#### Data for this exercise:
------------------------------

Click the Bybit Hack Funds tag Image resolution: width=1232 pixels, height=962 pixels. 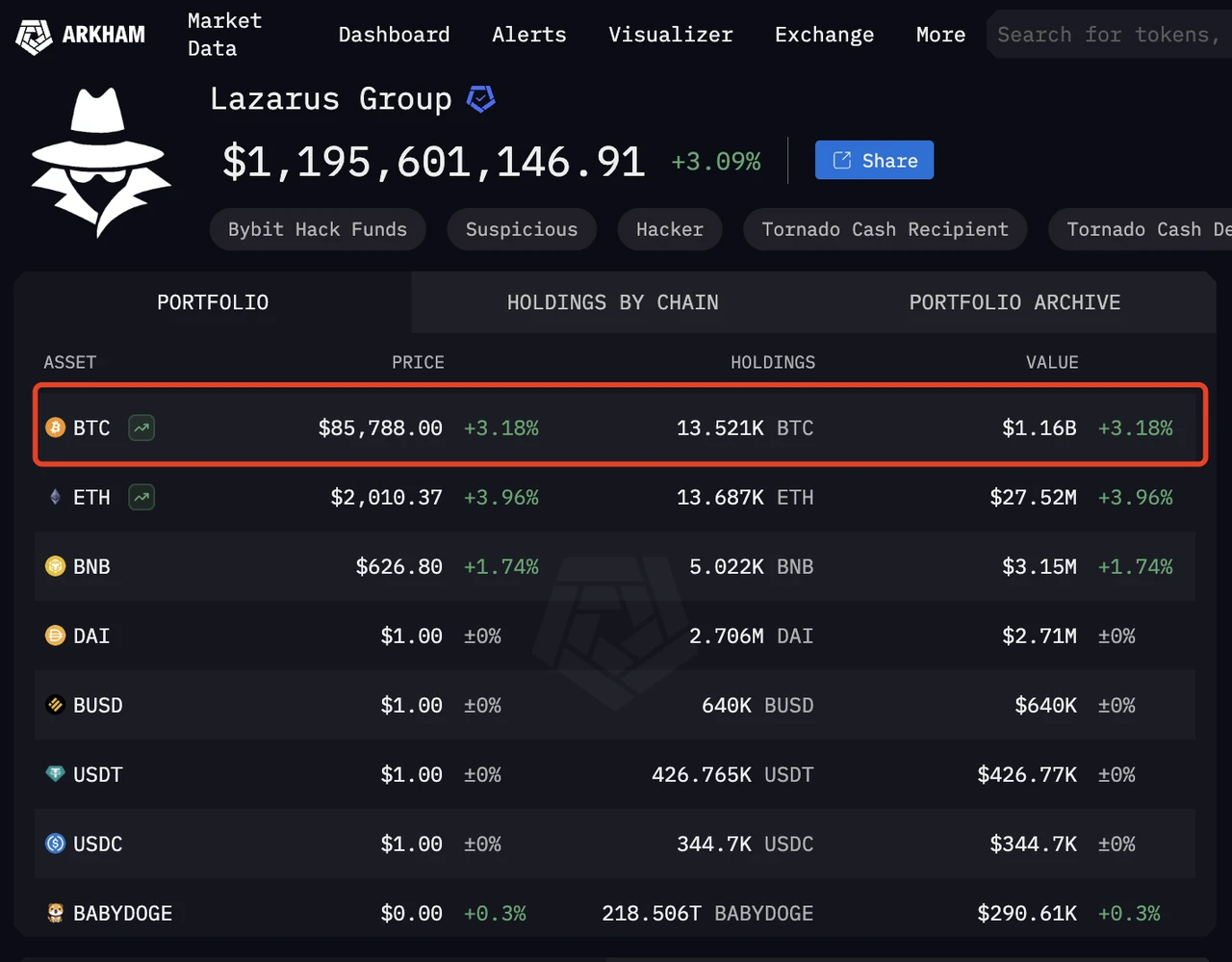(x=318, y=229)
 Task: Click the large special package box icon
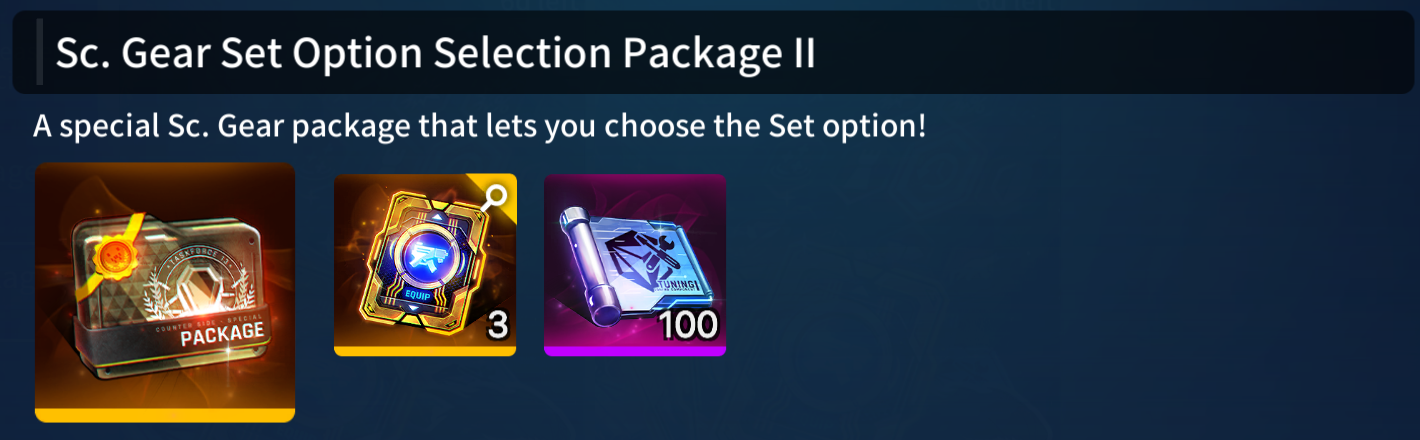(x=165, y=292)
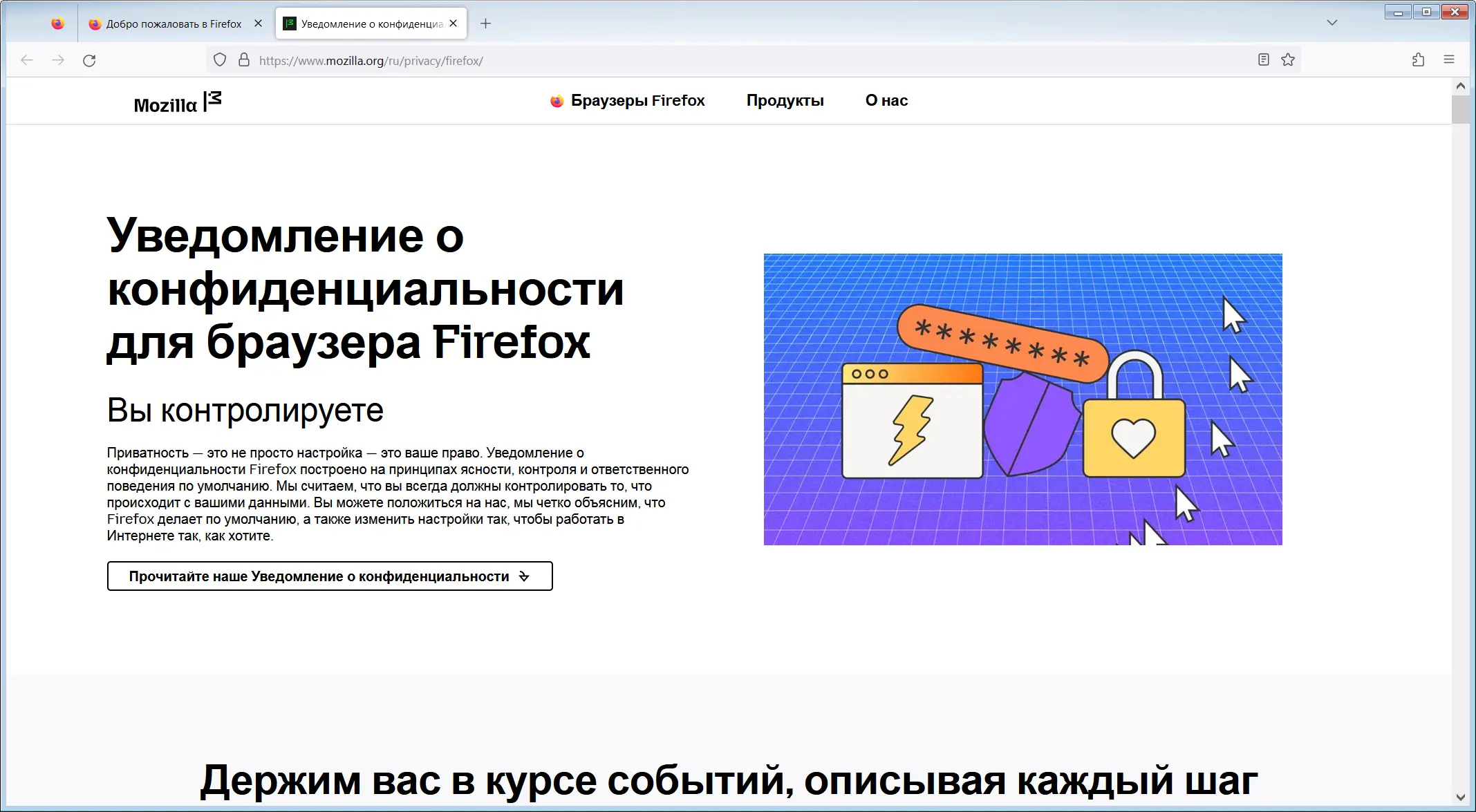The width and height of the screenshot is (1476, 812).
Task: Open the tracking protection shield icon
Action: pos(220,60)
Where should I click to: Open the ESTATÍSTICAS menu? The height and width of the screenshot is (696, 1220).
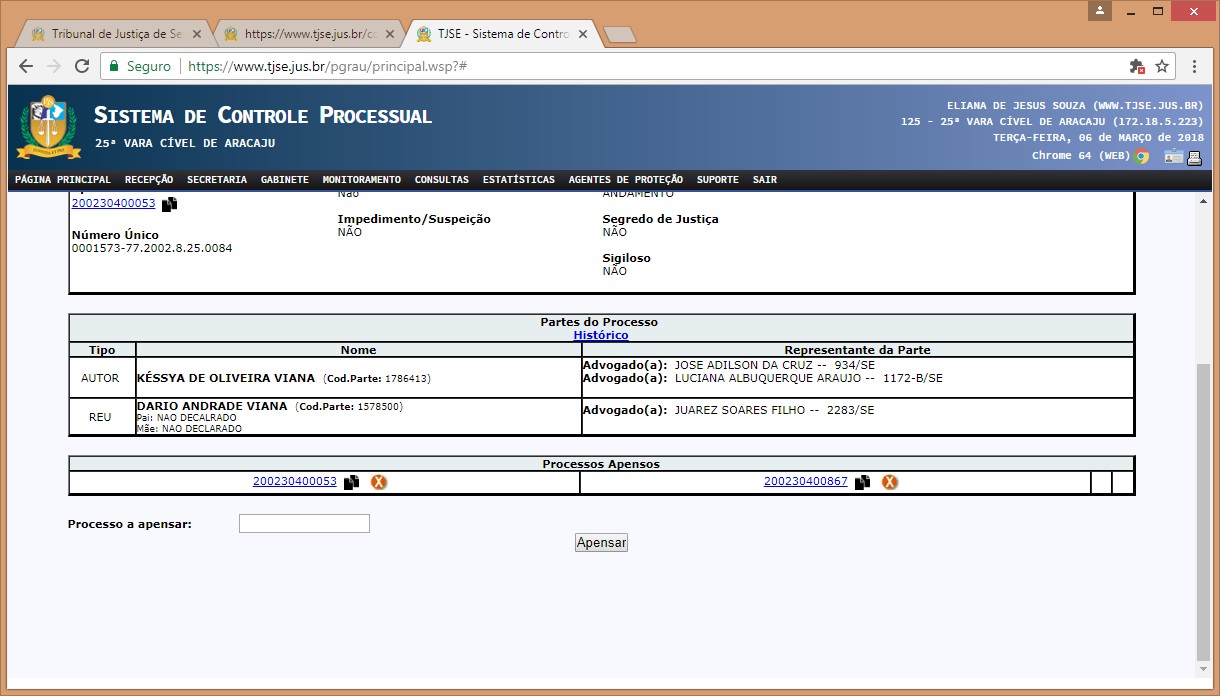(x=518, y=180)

------------------------------

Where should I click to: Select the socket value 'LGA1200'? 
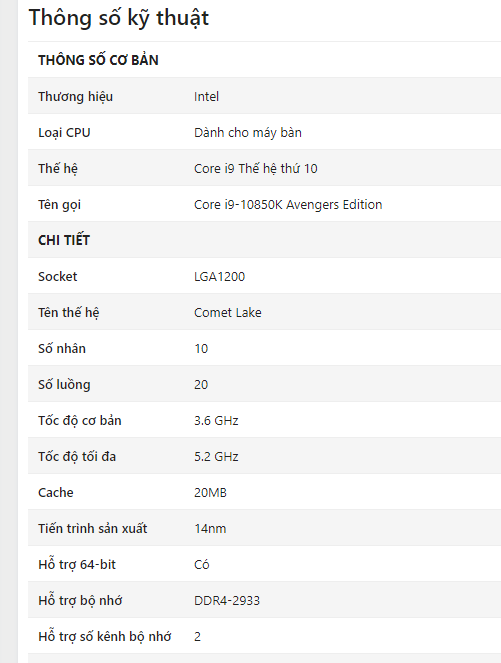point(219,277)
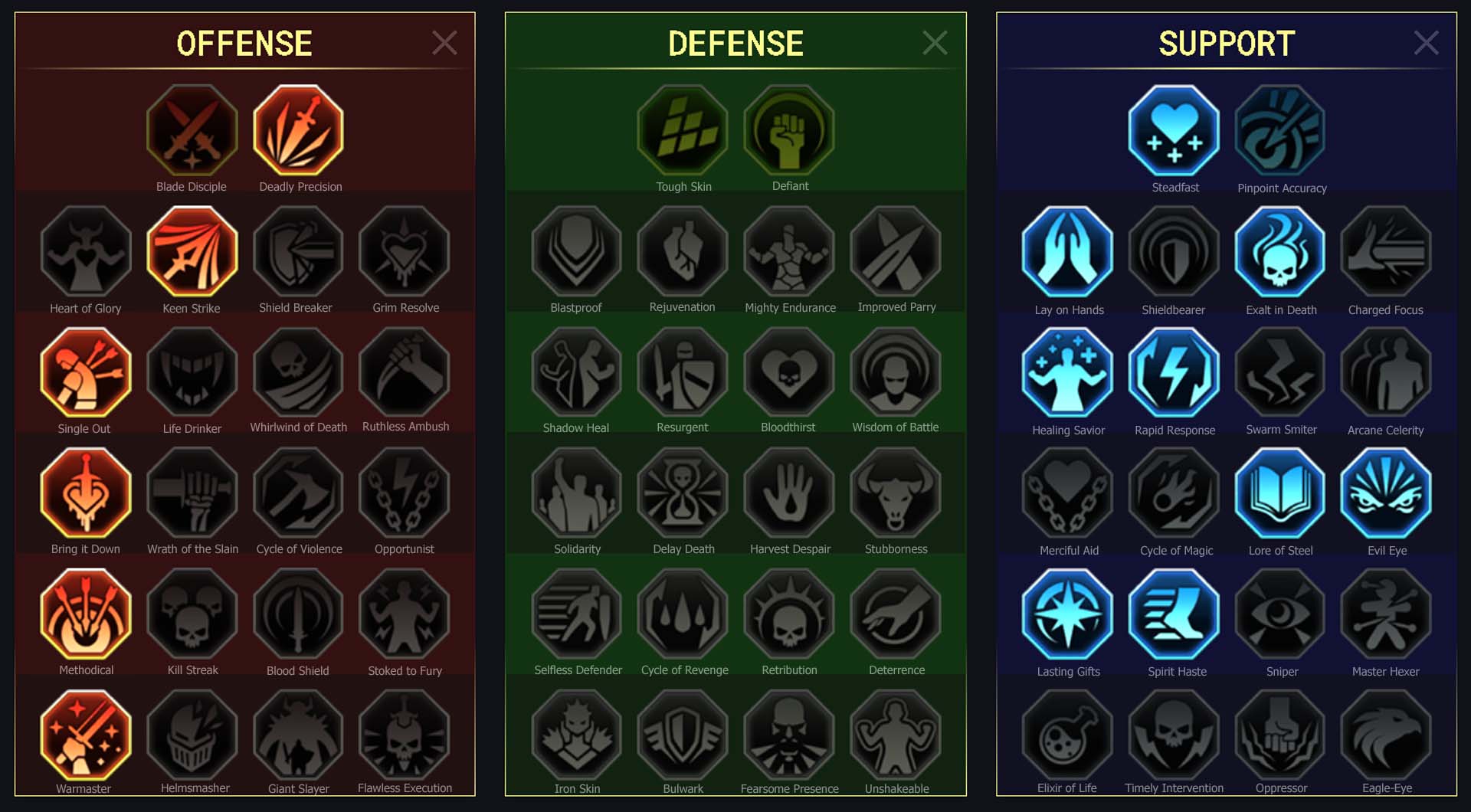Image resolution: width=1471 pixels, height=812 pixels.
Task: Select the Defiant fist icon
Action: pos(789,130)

------------------------------

#### To do:
Pick out each line of the listing above that contains the word "should", and copy those lines; case counts.

#### Worked answer:
Where should I click to: Open the ESTATÍSTICAS menu? The height and width of the screenshot is (696, 1220).
Where should I click to: Select the socket value 'LGA1200'? 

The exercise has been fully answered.